Saved data entries:
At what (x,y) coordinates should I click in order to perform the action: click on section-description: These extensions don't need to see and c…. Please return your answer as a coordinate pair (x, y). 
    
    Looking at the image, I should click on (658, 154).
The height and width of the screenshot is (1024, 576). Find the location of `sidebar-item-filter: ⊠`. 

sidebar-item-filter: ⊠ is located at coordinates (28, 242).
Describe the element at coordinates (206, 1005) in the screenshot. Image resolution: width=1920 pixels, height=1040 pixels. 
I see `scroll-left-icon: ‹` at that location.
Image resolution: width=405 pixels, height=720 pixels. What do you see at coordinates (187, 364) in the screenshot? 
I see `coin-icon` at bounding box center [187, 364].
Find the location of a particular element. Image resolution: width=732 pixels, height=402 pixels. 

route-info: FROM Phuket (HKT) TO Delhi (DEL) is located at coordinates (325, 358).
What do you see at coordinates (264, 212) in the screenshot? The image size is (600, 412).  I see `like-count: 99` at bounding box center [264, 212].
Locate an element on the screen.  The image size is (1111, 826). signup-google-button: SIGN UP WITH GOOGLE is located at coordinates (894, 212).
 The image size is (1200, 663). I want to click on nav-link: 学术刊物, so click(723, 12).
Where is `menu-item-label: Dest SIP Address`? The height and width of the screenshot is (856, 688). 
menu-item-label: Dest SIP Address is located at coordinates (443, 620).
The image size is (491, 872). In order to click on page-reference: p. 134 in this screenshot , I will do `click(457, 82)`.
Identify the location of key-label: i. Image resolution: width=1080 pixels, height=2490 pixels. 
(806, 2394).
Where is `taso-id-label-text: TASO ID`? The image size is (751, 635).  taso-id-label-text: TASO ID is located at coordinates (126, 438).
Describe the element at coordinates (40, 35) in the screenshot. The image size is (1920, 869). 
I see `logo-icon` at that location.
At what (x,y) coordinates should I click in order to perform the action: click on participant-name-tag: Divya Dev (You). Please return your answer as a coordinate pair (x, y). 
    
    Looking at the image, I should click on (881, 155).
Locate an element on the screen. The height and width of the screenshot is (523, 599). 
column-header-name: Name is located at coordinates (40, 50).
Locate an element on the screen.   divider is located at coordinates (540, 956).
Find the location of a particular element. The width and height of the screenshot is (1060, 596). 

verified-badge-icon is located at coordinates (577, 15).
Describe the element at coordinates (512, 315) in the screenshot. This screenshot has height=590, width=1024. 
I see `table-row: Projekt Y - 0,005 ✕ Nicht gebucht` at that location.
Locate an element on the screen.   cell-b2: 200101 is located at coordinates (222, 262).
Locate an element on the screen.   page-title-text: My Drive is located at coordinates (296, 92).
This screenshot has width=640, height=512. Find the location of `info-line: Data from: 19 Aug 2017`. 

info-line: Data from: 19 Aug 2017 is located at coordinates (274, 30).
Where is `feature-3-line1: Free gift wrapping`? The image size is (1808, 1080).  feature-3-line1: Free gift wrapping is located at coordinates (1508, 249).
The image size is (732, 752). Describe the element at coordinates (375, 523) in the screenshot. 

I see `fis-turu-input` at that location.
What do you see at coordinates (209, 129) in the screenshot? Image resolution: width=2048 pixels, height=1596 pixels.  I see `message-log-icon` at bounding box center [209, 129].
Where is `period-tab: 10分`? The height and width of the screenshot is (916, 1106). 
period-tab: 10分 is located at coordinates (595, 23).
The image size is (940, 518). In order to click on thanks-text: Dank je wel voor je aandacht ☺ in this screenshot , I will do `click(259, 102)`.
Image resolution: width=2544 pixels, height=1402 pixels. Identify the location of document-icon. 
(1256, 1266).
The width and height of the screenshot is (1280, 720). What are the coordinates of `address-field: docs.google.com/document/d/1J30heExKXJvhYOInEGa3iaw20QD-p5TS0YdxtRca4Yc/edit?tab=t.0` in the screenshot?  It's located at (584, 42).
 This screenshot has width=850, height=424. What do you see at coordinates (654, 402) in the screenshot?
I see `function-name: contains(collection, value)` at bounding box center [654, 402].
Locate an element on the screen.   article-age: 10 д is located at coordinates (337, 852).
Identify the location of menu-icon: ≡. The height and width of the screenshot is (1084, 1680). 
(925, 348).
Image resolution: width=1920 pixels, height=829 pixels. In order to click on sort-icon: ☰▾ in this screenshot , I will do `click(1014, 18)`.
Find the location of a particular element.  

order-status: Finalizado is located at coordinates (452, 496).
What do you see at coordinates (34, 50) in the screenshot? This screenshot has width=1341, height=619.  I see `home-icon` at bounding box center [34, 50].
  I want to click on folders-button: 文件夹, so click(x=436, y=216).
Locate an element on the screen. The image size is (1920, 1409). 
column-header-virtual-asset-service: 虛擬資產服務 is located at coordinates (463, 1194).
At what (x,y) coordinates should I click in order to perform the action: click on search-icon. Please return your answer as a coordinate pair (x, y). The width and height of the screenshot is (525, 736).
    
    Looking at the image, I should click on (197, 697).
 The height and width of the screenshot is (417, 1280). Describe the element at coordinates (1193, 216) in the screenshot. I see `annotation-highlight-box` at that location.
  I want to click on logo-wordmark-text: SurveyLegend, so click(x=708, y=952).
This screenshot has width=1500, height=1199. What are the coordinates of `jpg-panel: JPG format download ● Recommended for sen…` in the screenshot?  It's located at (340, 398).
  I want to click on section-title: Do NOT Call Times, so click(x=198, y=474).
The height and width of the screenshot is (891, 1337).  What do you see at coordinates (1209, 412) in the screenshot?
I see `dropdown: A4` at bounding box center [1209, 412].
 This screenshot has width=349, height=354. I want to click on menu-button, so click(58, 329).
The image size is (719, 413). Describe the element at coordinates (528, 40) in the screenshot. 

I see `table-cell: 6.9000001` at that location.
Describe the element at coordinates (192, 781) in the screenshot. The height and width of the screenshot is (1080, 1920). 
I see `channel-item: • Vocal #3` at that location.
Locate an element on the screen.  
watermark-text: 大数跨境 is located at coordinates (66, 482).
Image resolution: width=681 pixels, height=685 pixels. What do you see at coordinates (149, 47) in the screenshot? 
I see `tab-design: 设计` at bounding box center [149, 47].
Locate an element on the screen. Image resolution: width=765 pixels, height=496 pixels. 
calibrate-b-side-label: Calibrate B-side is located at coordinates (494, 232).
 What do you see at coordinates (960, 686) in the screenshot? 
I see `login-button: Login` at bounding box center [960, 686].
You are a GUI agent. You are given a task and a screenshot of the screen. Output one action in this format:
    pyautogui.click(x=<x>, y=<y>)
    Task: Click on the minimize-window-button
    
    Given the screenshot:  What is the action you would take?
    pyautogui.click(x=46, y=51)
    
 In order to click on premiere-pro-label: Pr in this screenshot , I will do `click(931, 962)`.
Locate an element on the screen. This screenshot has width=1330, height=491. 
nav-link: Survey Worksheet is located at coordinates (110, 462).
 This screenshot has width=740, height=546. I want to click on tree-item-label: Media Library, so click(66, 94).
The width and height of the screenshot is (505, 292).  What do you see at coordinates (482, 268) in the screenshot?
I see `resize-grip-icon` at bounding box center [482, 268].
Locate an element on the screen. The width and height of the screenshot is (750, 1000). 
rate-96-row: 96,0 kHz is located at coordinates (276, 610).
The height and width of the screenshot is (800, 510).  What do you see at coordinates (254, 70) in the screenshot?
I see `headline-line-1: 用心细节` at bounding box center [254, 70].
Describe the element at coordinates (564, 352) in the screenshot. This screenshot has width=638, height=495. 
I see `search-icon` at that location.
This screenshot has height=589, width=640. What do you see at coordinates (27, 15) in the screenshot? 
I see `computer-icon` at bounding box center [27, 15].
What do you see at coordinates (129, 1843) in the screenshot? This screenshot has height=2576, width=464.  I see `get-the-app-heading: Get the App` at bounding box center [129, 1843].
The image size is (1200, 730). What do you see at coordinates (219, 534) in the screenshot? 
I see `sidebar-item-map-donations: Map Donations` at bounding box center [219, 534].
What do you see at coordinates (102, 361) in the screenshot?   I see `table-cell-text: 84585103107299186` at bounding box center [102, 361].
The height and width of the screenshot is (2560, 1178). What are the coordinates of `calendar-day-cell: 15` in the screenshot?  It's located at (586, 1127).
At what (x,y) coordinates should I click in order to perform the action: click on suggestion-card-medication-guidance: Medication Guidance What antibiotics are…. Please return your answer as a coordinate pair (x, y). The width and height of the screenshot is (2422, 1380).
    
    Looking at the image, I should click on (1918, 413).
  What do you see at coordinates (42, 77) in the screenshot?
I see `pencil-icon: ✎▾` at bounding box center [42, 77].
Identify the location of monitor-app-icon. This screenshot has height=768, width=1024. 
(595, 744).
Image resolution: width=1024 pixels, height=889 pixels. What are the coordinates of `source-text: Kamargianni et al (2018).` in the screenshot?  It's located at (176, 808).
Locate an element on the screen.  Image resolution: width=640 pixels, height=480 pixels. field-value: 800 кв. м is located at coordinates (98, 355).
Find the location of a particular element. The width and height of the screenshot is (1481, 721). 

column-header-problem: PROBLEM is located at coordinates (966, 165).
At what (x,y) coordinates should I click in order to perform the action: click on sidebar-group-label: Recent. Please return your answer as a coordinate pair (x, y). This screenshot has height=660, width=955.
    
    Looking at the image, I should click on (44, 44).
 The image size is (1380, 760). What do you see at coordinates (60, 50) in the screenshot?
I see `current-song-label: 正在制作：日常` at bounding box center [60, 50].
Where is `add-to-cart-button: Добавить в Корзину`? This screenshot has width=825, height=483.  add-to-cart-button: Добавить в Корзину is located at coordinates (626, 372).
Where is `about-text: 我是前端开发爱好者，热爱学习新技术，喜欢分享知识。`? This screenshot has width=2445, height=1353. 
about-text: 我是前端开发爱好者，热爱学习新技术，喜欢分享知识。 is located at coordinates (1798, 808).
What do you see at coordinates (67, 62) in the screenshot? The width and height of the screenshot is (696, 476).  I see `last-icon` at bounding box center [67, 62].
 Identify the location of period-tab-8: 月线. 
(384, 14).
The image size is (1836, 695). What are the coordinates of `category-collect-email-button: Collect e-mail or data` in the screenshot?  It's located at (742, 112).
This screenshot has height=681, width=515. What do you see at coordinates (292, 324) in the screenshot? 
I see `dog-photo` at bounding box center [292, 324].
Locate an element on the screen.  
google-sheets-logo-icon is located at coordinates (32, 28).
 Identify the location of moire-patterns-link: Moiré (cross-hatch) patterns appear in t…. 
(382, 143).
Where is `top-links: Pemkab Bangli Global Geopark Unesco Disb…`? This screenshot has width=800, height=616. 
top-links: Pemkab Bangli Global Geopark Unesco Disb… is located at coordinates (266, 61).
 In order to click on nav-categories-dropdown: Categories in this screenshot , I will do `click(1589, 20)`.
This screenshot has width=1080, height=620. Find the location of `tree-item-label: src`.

(What you will do):
Please list each line in the records above that contains the word "format". Letter case matters.

(Problem solution):
This screenshot has width=1500, height=1199. What are the coordinates of `jpg-panel: JPG format download ● Recommended for sen…` in the screenshot?  It's located at (340, 398).
You are a GUI agent. You are given a task and a screenshot of the screen. Output one action in this format:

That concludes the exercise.